Question about server alias

  • We currently have two production servers at my company, let's call them DB1 and DB2, each with a handful of databases that are used fairly extensively throughout the day. A lot of our queries (mainly reports) access data from both servers via linked server.

    However, now we are in the process of merging these two servers into one new server called DB3. The plan is to create aliases on the new server which point back to the new server. So whenever a query contains table DB1.Database.dbo.Table, it's actually pulling from the local (DB3) server.

    My question is, what are the potential impacts on performance for this? Based on my own testing, it looks like on my test box that queries that reference these linked servers that are aliased back to local are occasionally showing wait types of OLEDB.

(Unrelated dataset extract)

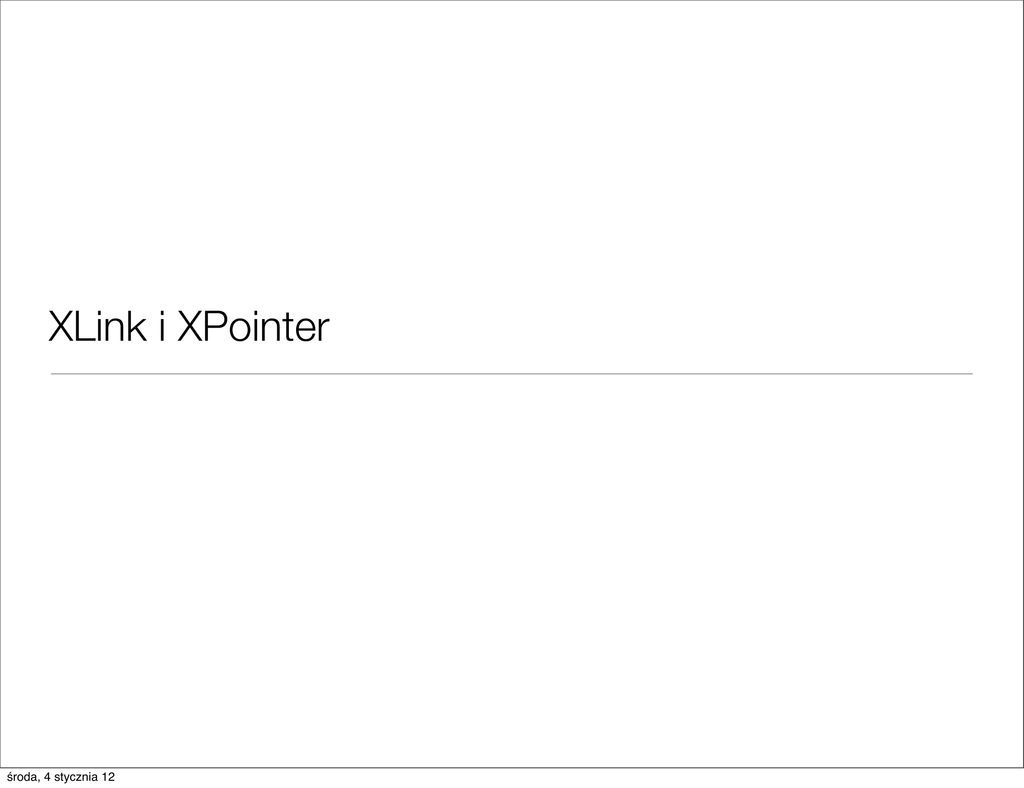Viewport: 1024px width, 788px height.
Task: Click the word "XLink" in the title
Action: point(97,326)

    We do plan to, over time, go through our code and remove the linked server references; if for no other reason than to clean things up. I am just wondering if anyone else has had experience with this, and if so, are there any red flags to even doing this?

  • cphite (12/28/2012)


    We currently have two production servers at my company, let's call them DB1 and DB2, each with a handful of databases that are used fairly extensively throughout the day. A lot of our queries (mainly reports) access data from both servers via linked server.

    However, now we are in the process of merging these two servers into one new server called DB3. The plan is to create aliases on the new server which point back to the new server. So whenever a query contains table DB1.Database.dbo.Table, it's actually pulling from the local (DB3) server.

    My question is, what are the potential impacts on performance for this? Based on my own testing, it looks like on my test box that queries that reference these linked servers that are aliased back to local are occasionally showing wait types of OLEDB.

    We do plan to, over time, go through our code and remove the linked server references; if for no other reason than to clean things up. I am just wondering if anyone else has had experience with this, and if so, are there any red flags to even doing this?

    As you are seeing with the OLEDB waits even though the previously remote call to DB1 is now essentially a call to a local database instance on DB3 it still has to be run through all the same pipes a remote call has to be run through. The only difference is the lack of an external network trip. Linked Server calls are expensive for this reason. In theory you can expect performance similar or slightly better to what you had when the call to DB1.Database.dbo.Table was a call to a physically different server on the network depending on how much data you were transferring over the wire so in terms of starting operations on DB3 you may be able to get away with no code changes. If I were in your shoes I test that theory and if it did not hold up in all cases, i.e. if some queries took longer using the loopback alias than they were when the instances were separate, then I would push pretty hard to get the code changes prioritized to go in with the DB3 golive as opposed to a secondary phase.

    There are no special teachers of virtue, because virtue is taught by the whole community.
    --Plato

  • Thanks for your reply... that is pretty much along the lines of what I was thinking would be the case. I just wanted to make sure there wasn't some issue we'd be creating that I was missing 🙂

    I do have some more expensive queries that I plan to update as part of the migration; and am planning to update the rest in phase two, with preference given to any that show performance issues.

  • You could create a DNS alias (e.g. CNAME record) for each database which point to the correct server. E.g. for the Finance database on server DB1 create the DNS record "financedb CNAME db1.yourdomain.local".

    Next use this name in your connection strings. E.g. "Data Source=financedb;Initital Catalog=Finance;Integrated Security=True;Application Name=FinanceApp".

    When the Finance database moves to server DB3. You will only have to update the DNS record to "financedb CNAME db3.yourdomain.local". Flush the DNS cache on all the client computers using "ipconfig.exe /flushdns" and restart the client application.

    If you don't administrate your local DNS zone, you could ask your DNS administrator to delegate a sub zone (e.g. databases.yourdomain.local) to you so you can make changes in this sub zone but not in the parent zone.